→ Excerpted passage:
1. Introduction

1. Introduction

This document describes a method by which a Service Provider may use an IP backbone to provide IP Virtual Private Networks (VPNs) for its customers. This method uses a "peer model", in which the customers' edge routers (CE routers) send their routes to the Service Provider's edge routers (PE routers). Border Gateway Protocol (BGP) [BGP, BGP-MP] is then used by the Service Provider to exchange the routes of a particular VPN among the PE routers that are attached to that VPN. This is done in a way that ensures that routes from different VPNs remain distinct and separate, even if two VPNs have an overlapping address space. The PE routers distribute, to the CE routers in a particular VPN, the routes from other the CE routers in that VPN. The CE routers do not peer with each other, hence there is no "overlay" visible to the VPN's routing algorithm. The term "IP" in "IP VPN" is used to indicate that the PE receives IP datagrams from the CE, examines their IP headers, and routes them accordingly.

Each route within a VPN is assigned a Multiprotocol Label Switching (MPLS) [MPLS-ARCH, MPLS-BGP, MPLS-ENCAPS] label; when BGP distributes a VPN route, it also distributes an MPLS label for that route. Before a customer data packet travels across the Service Provider's backbone, it is encapsulated with the MPLS label that corresponds, in the customer's VPN, to the route that is the best match to the packet's destination address. This MPLS packet is further encapsulated (e.g., with another MPLS label or with an IP or Generic Routing Encapsulation (GRE) tunnel header [MPLS-in-IP-GRE]) so that it gets tunneled across the backbone to the proper PE router. Thus, the backbone core routers do not need to know the VPN routes.

The primary goal of this method is to support the case in which a client obtains IP backbone services from a Service Provider or Service Providers with which it maintains contractual relationships. The client may be an enterprise, a group of enterprises that need an extranet, an Internet Service Provider, an application service provider, another VPN Service Provider that uses this same method to offer VPNs to clients of its own, etc. The method makes it very simple for the client to use the backbone services. It is also very scalable and flexible for the Service Provider, and allows the Service Provider to add value.

→ Stored data:
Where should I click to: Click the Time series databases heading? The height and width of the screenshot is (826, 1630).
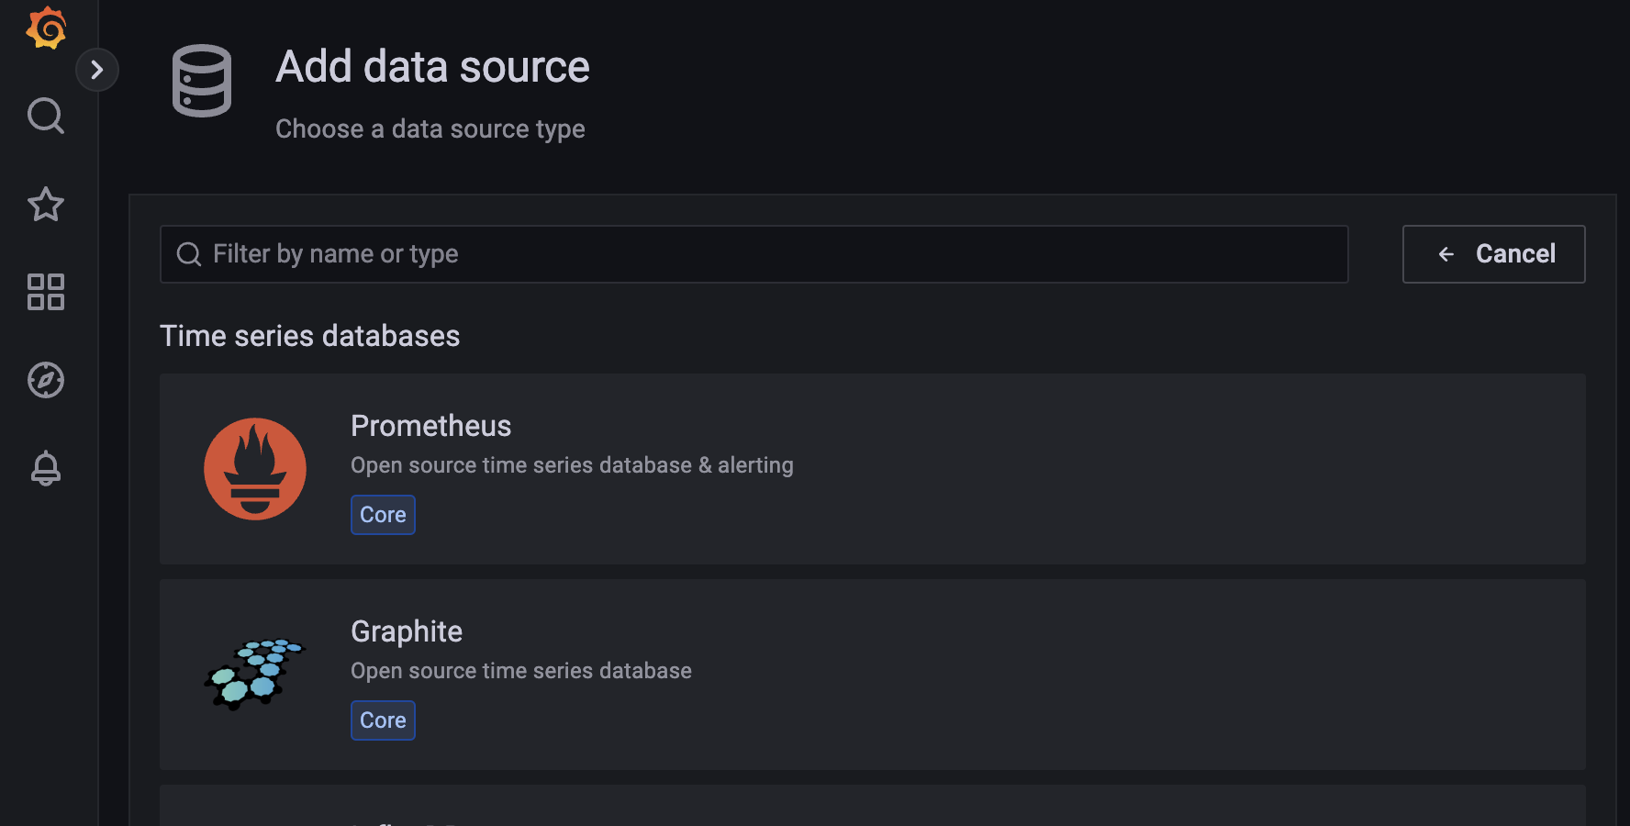coord(310,336)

→ Request:
Copy out the whole introduction on IP virtual private networks word for word. The listing comes from a separate source.

→ Result of the task:
1. Introduction

1. Introduction

This document describes a method by which a Service Provider may use an IP backbone to provide IP Virtual Private Networks (VPNs) for its customers. This method uses a "peer model", in which the customers' edge routers (CE routers) send their routes to the Service Provider's edge routers (PE routers). Border Gateway Protocol (BGP) [BGP, BGP-MP] is then used by the Service Provider to exchange the routes of a particular VPN among the PE routers that are attached to that VPN. This is done in a way that ensures that routes from different VPNs remain distinct and separate, even if two VPNs have an overlapping address space. The PE routers distribute, to the CE routers in a particular VPN, the routes from other the CE routers in that VPN. The CE routers do not peer with each other, hence there is no "overlay" visible to the VPN's routing algorithm. The term "IP" in "IP VPN" is used to indicate that the PE receives IP datagrams from the CE, examines their IP headers, and routes them accordingly.

Each route within a VPN is assigned a Multiprotocol Label Switching (MPLS) [MPLS-ARCH, MPLS-BGP, MPLS-ENCAPS] label; when BGP distributes a VPN route, it also distributes an MPLS label for that route. Before a customer data packet travels across the Service Provider's backbone, it is encapsulated with the MPLS label that corresponds, in the customer's VPN, to the route that is the best match to the packet's destination address. This MPLS packet is further encapsulated (e.g., with another MPLS label or with an IP or Generic Routing Encapsulation (GRE) tunnel header [MPLS-in-IP-GRE]) so that it gets tunneled across the backbone to the proper PE router. Thus, the backbone core routers do not need to know the VPN routes.

The primary goal of this method is to support the case in which a client obtains IP backbone services from a Service Provider or Service Providers with which it maintains contractual relationships. The client may be an enterprise, a group of enterprises that need an extranet, an Internet Service Provider, an application service provider, another VPN Service Provider that uses this same method to offer VPNs to clients of its own, etc. The method makes it very simple for the client to use the backbone services. It is also very scalable and flexible for the Service Provider, and allows the Service Provider to add value.